VISUAL EFFECTS | MAKEUP | DESIGN:
"...worth a watch if you’re in the mood for a bit of gloomy chaos..."
Shirley (2020) | HULU \ VOD
Shirley feels like a dream that you can’t wake up from, which is mostly thanks to its visual identity. The narration parallels the shaky camera visuals of lonely Shirley in her house while the description of her story’s lonely main character was pretty telling in trying to understand her. The blurry vignettes helped us to distinguish those moments. Though, there were many times I had to look away to keep from getting dizzy due to the poor cinematography. The film generally seems like it was a rushed production. Key scenes are notably lacking camera coverage, and transitions stand out as the most creative, colorful, and well done moments, probably because they had the time to figure out what they wanted to do after wrapping what I assume was a short shooting schedule. The scene where the school girls file out of the building is my favorite out of the whole film and it’s only a transition.
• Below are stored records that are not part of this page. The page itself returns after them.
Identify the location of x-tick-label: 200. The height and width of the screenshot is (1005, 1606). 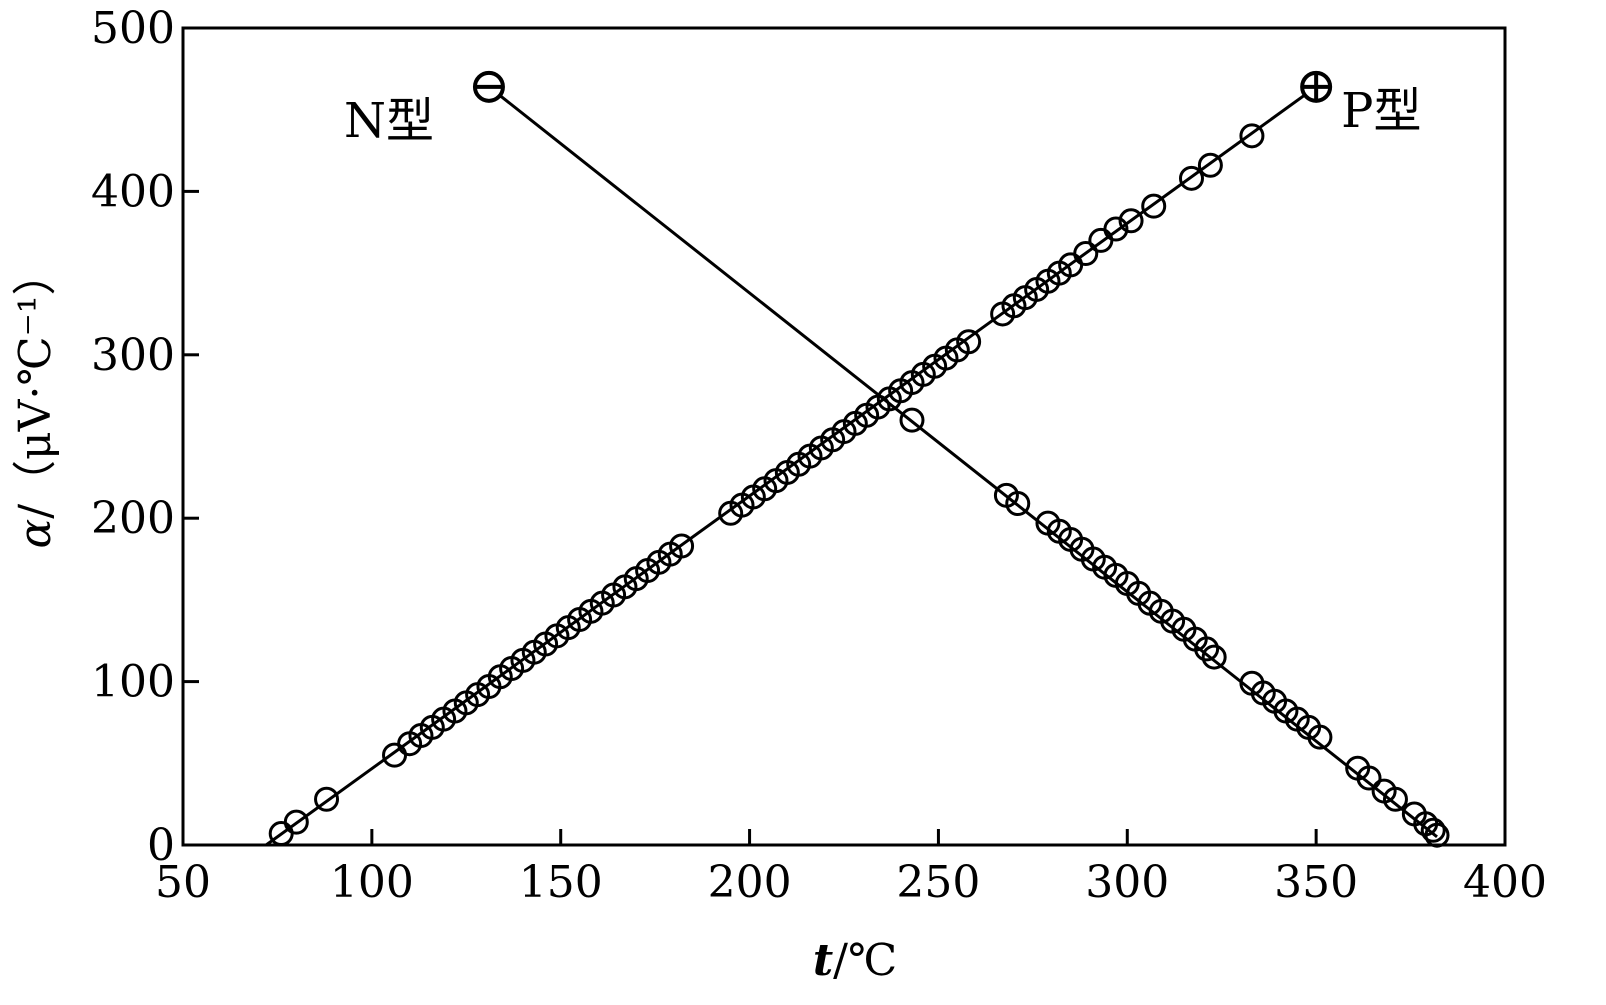
(750, 882).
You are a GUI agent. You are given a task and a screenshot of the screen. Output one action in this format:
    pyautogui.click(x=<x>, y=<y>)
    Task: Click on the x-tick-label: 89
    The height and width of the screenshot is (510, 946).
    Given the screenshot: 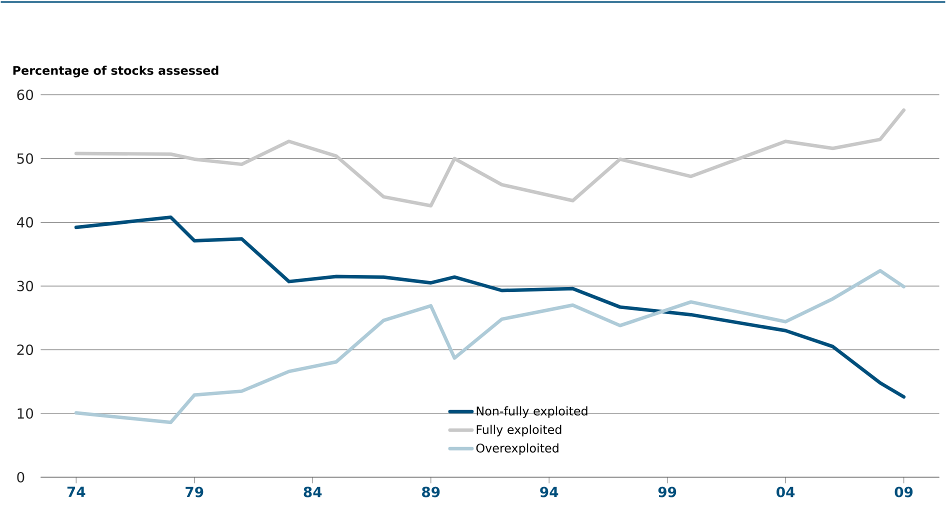 What is the action you would take?
    pyautogui.click(x=431, y=492)
    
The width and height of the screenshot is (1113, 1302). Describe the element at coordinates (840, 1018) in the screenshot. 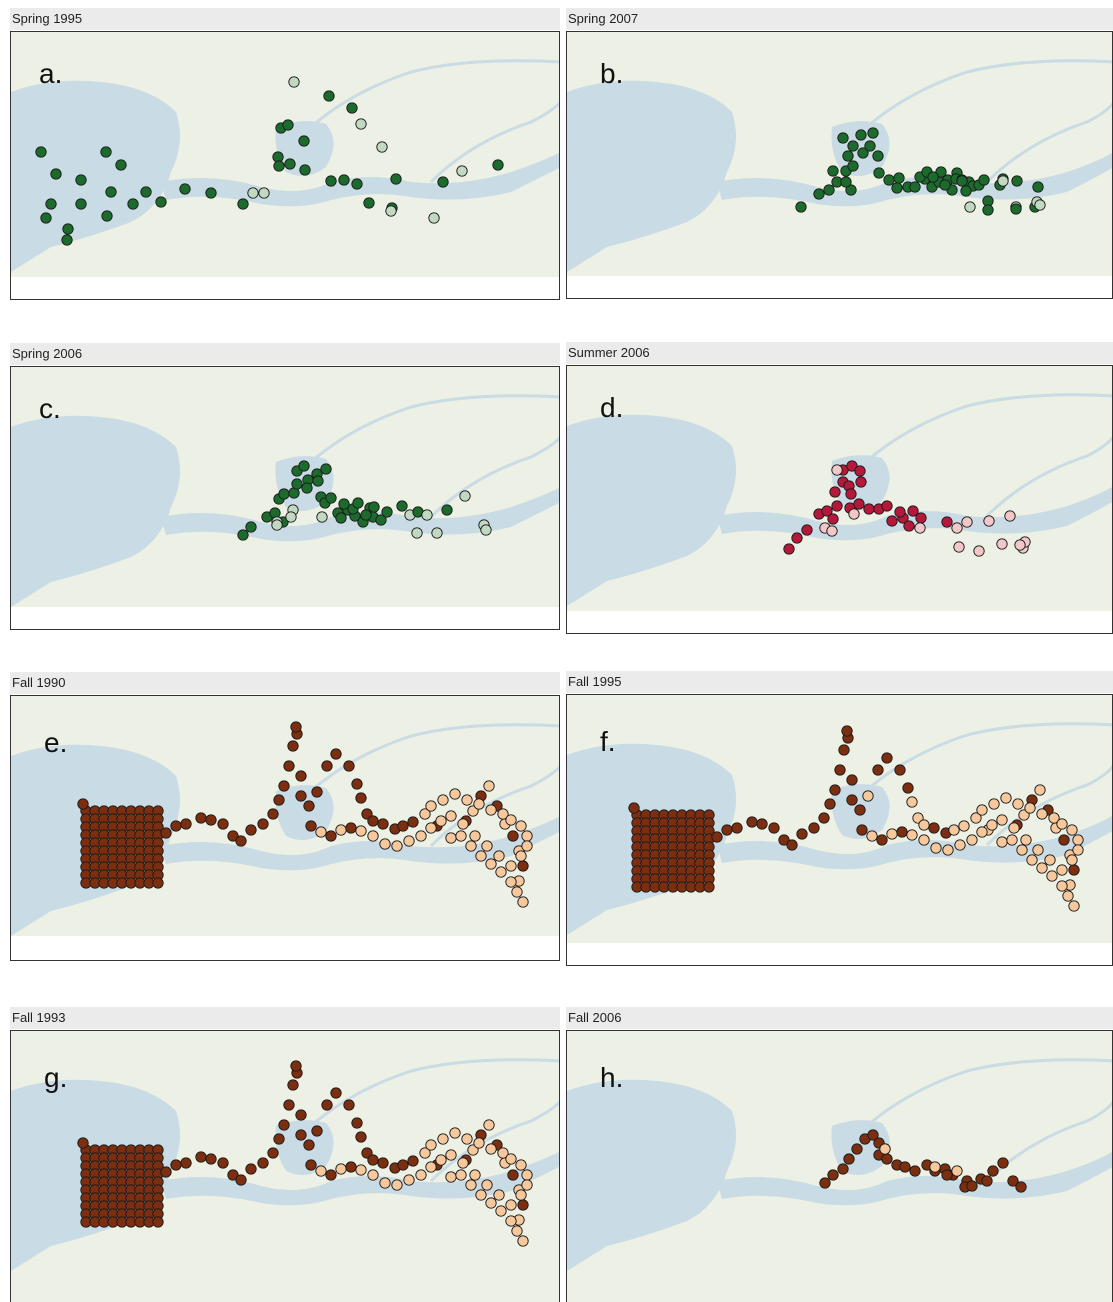

I see `panel-title: Fall 2006` at that location.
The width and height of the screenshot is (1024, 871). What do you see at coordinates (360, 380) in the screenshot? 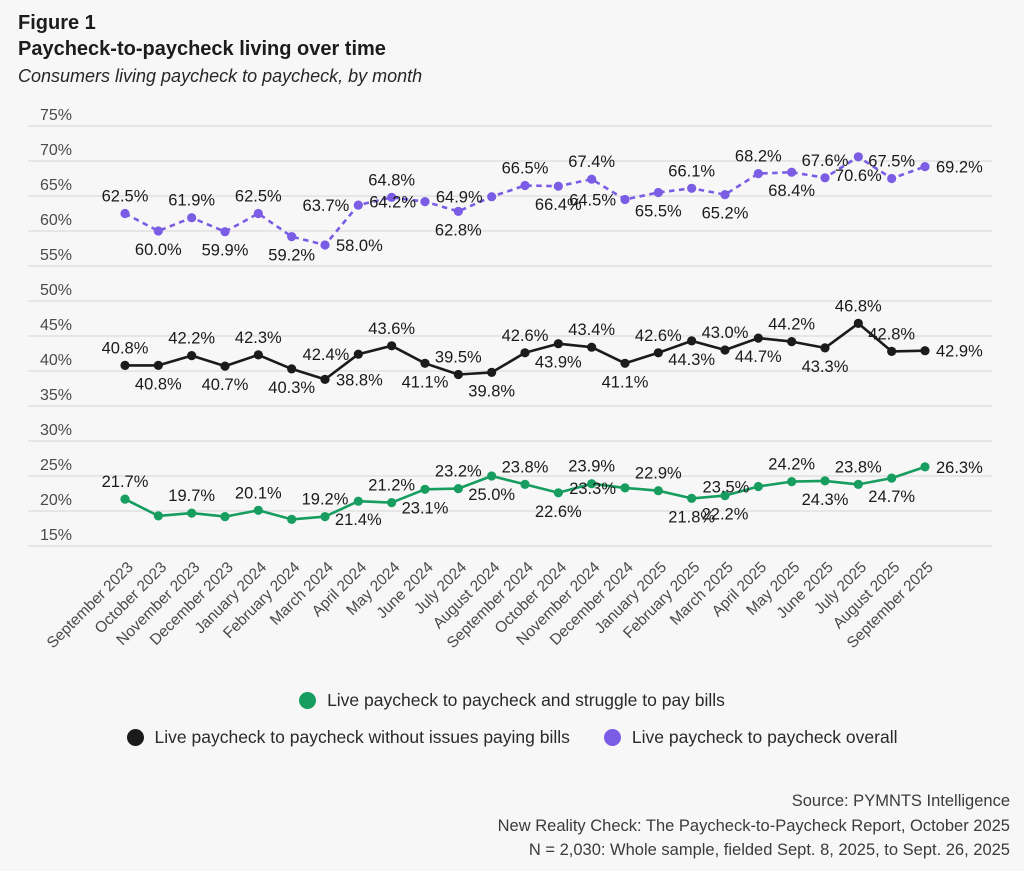
I see `svg-text: 38.8%` at bounding box center [360, 380].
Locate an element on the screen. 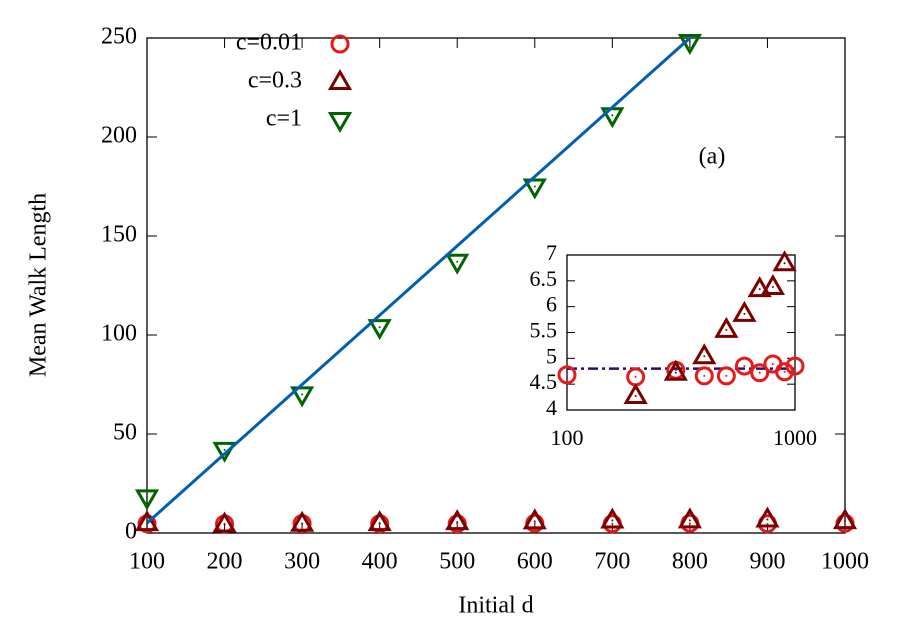 The width and height of the screenshot is (900, 630). y-tick-label: 6 is located at coordinates (552, 304).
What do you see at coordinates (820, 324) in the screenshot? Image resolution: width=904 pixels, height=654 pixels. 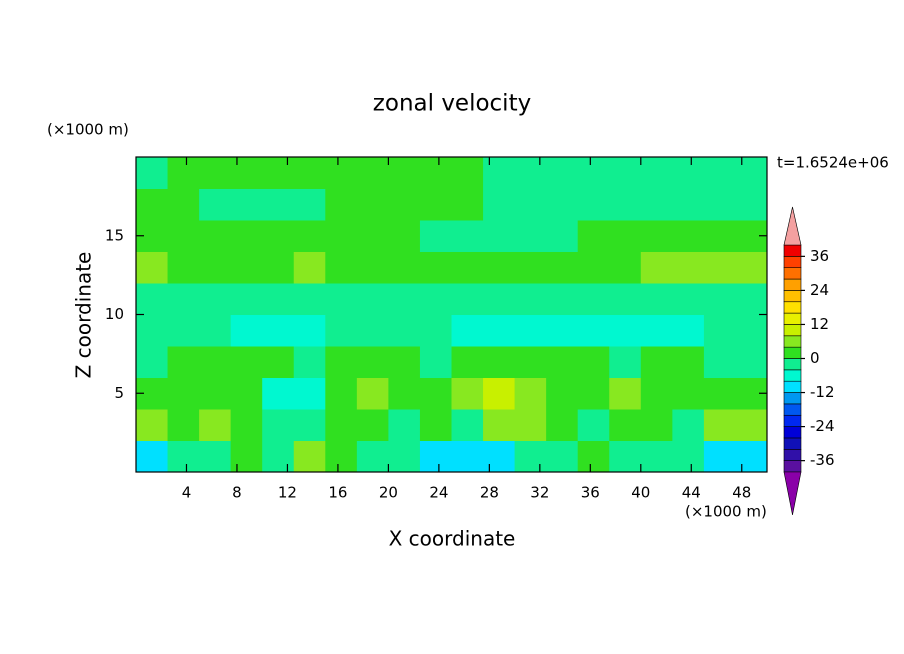 I see `colorbar-tick-label: 12` at bounding box center [820, 324].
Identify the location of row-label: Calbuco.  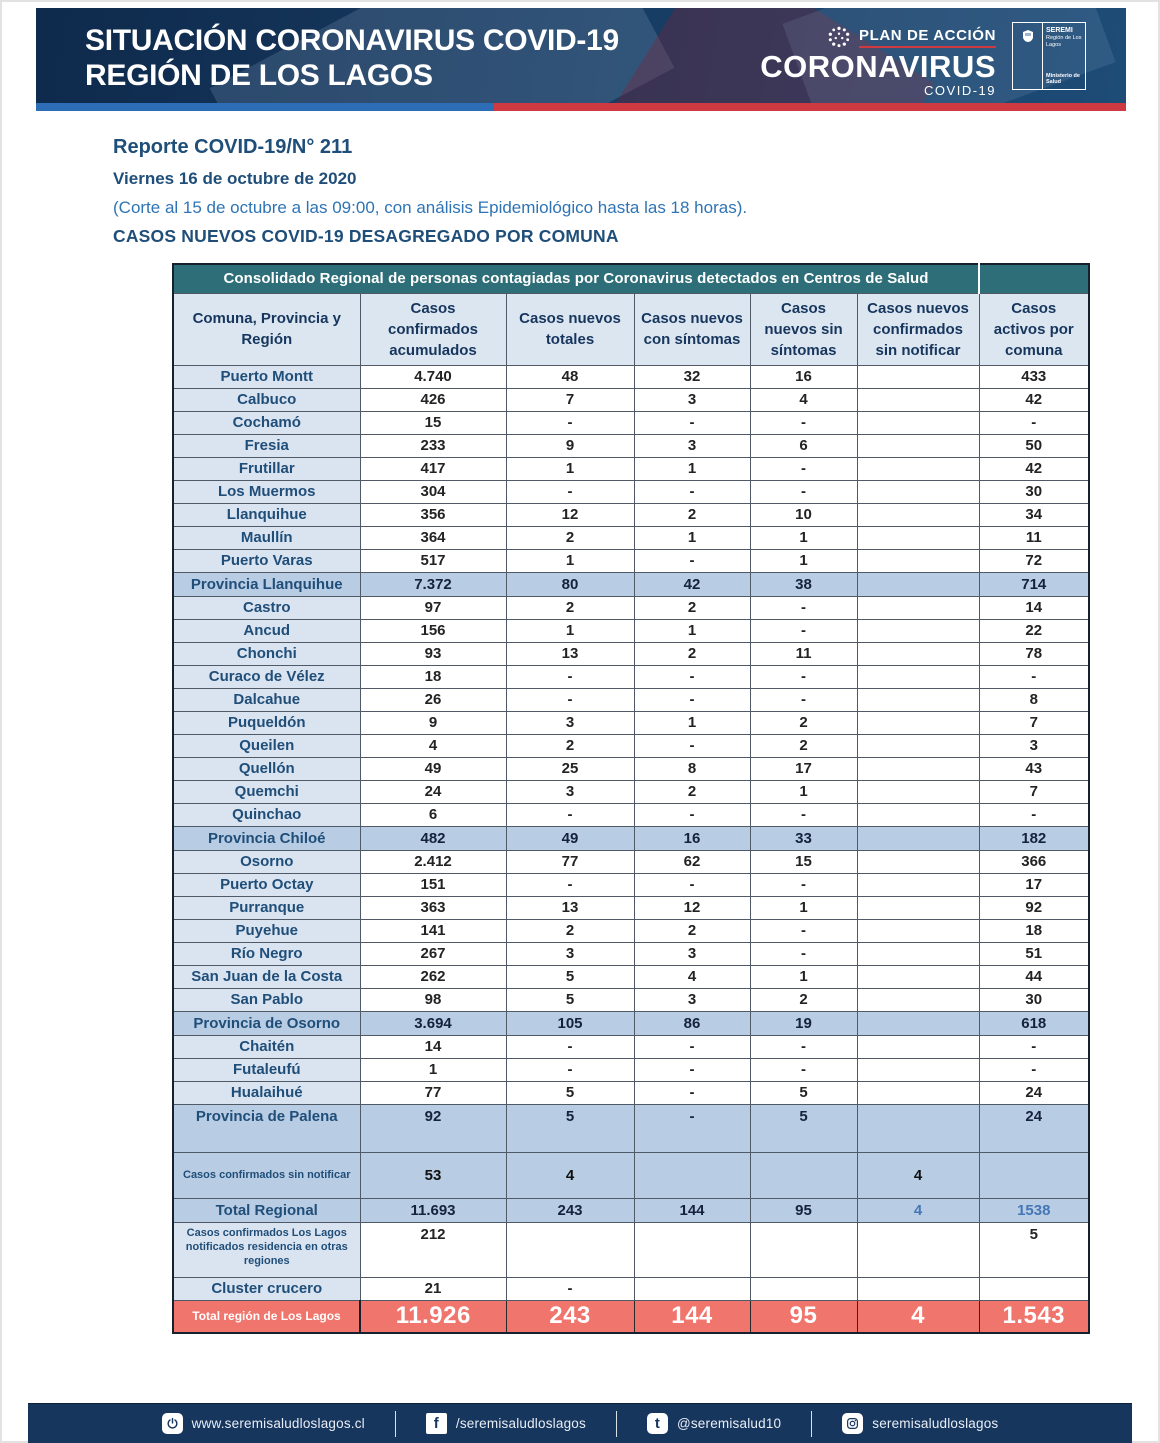
(266, 400).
The production design was good. Although the time period isn’t exact, it’s a vaguely atomic age mid century setting. The way the characters think and speak though feels very contemporary, and in that sense, the exact emulation of a time period is not the priority in Shirley. Instead, it serves as an ambiance.The cottage house felt homey and part of another time, the costuming and color grading gave a vintage feel and effectively established the tone of the film.
MUSIC | SCORE | SOUND DESIGN:
The soundtrack was excellent. I love the late 40s, early 50s tracks sprinkled in here and there, whether in the context of the scene or just for our listening pleasure. The score was on another planet, though. It had a lot of horror elements to it, being startling at times and unmotivated in many scenes. Not only is the score inconsistent with the tone of the movie, but it’s unfortunately bland at that. It feels ripped right out of another movie and slapped on top of this one. Or worse, ripped out of the stock music library altogether. It’s a shame to see it in these low budget indie films, but at the end of the day, the score sticks out as an afterthought.
Shirley Jackson, back in her time, was one of the weird girls. Most of those who aren’t fans of her work would be quick to write her off. She was a person who lived in pain and the way she worked through that pain was by writing her stories. That’s about the only thing I could muster from this film without knowing much about her prior. While this story isn’t a true account to the real author, there is still a level of commitment the filmmakers chose to honor Shirley’s memory with that they believe is the closest to authenticity. Shirley wasn’t the movie I had envisioned from the trailer, however, it may still be worth a watch if you’re in the mood for a bit of gloomy chaos.